14-3-3 proteins: eukaryotic regulatory proteins with many functions

• Published in: Plant molecular biology Vol. 40; no. 4; pp. 545 - 554
• Main Authors: Finnie, C, Borch, J, Collinge, D.B
• Format: Journal Article
• Language: English
• Published: Netherlands Springer Nature B.V 01.07.1999
• Subjects: 14-3-3 Proteins; Animals; binding; binding proteins; Binding sites; enzyme activity; enzymes; Eukaryotic Cells; fusicoccin; h+ -transporting atpase; hexosyltransferases; Humans; Inactivation; literature reviews; nitrate reductase; Nitrates; physiology; plant proteins; Plant Proteins - physiology; plants; plasma membrane; Protein Isoforms; Protein Isoforms - physiology; Proteins; Proteins - physiology; pyrophosphatases; regulation; sucrose-phosphate synthase; transcription factors; Translocation; Tyrosine 3-Monooxygenase
• ISSN: 0167-4412; 1573-5028
• DOI: 10.1023/A:1006211014713

The enigmatically named 14-3-3 proteins have been the subject of considerable attention in recent years since they have been implicated in the regulation of diverse physiological processes, in eukaryotes ranging from slime moulds to higher plants.
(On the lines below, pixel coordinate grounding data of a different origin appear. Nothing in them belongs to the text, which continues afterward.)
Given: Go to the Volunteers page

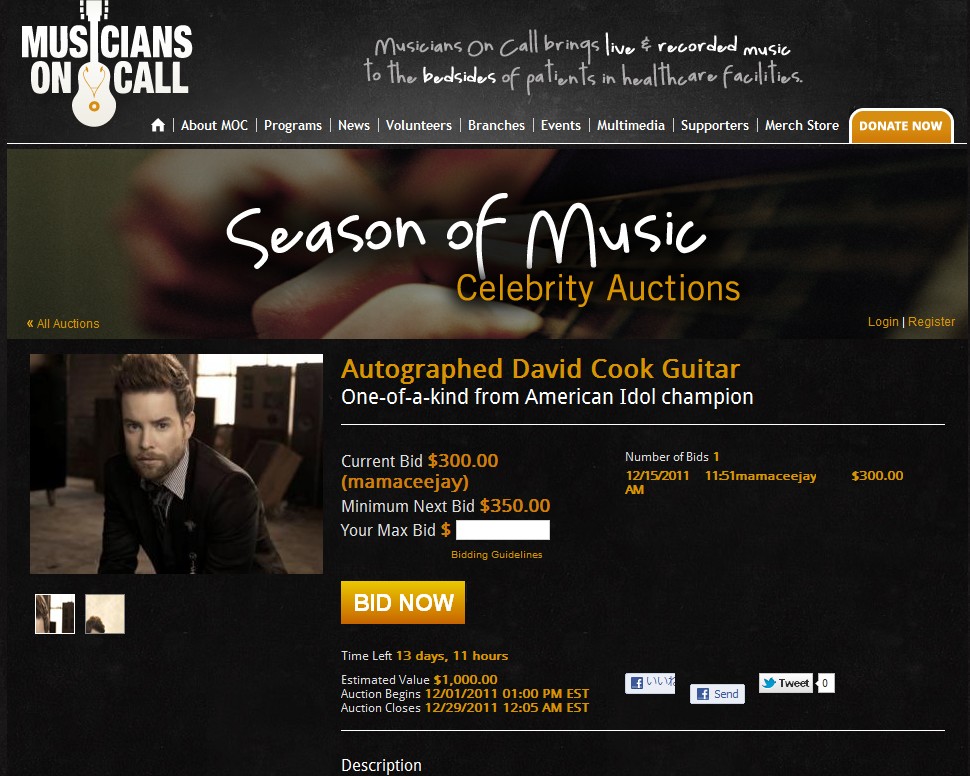Looking at the screenshot, I should click(419, 125).
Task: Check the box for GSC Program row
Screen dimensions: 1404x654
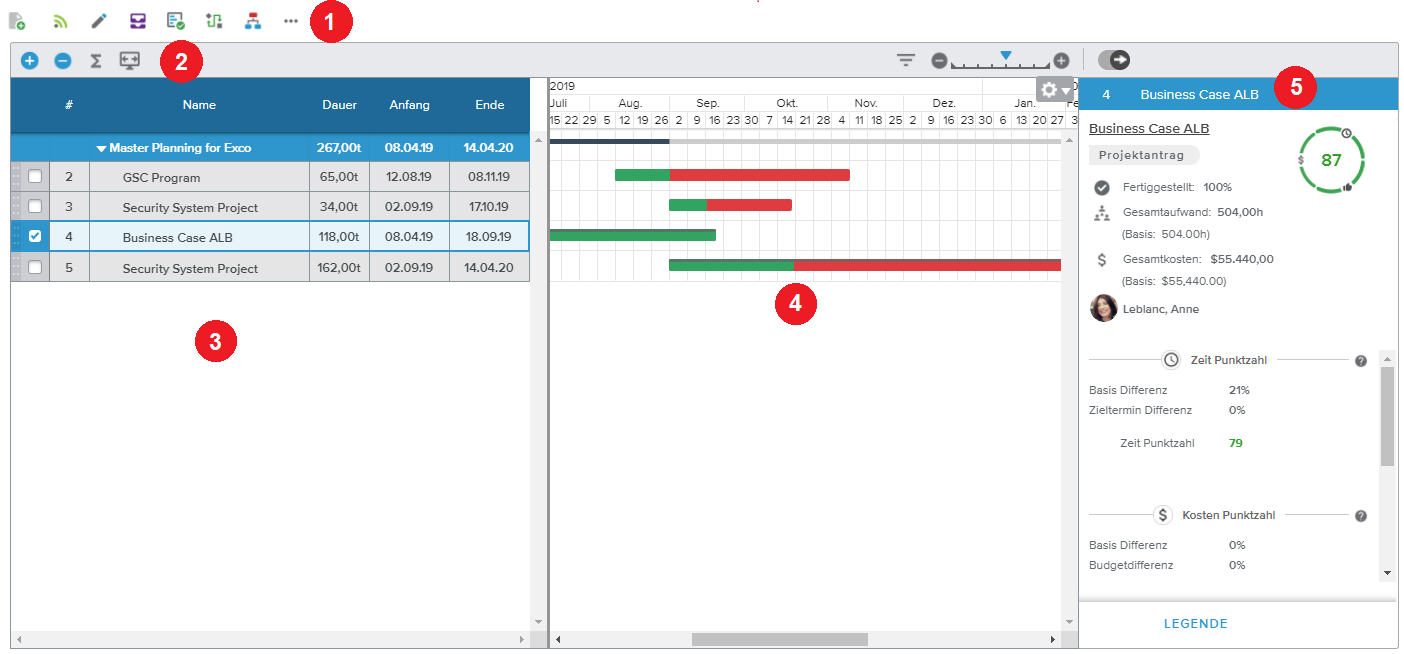Action: click(35, 177)
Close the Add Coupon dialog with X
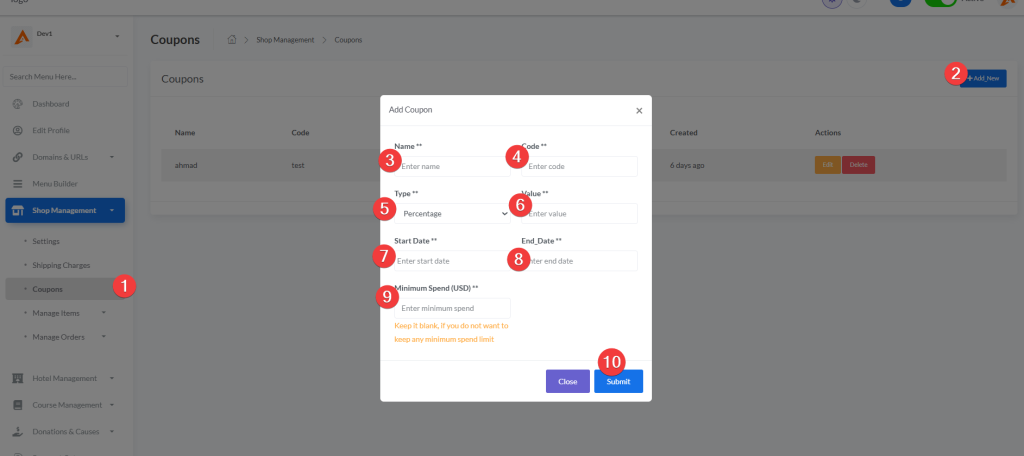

In plants they have roles in the regulation of the plasma membrane H(+)-ATPase and nitrate reductase, among others. Regulation of target proteins is achieved through binding of 14-3-3 to short, often phosphorylated motifs in the target, resulting either in its activation (e.g. H(+)-ATPase), inactivation (e.g. nitrate reductase) or translocation (although this function of 14-3-3 proteins has yet to be demonstrated in plants). The native 14-3-3 proteins are homo- or heterodimers and, as each monomer has a binding site, a dimer can potentially bind two targets, promoting their association. Alternatively, target proteins may have more than one 14-3-3-binding site. In this mini review, we present a synthesis of recent results from plant 14-3-3 research and, with reference to known 14-3-3-binding motifs, suggest further subjects for research.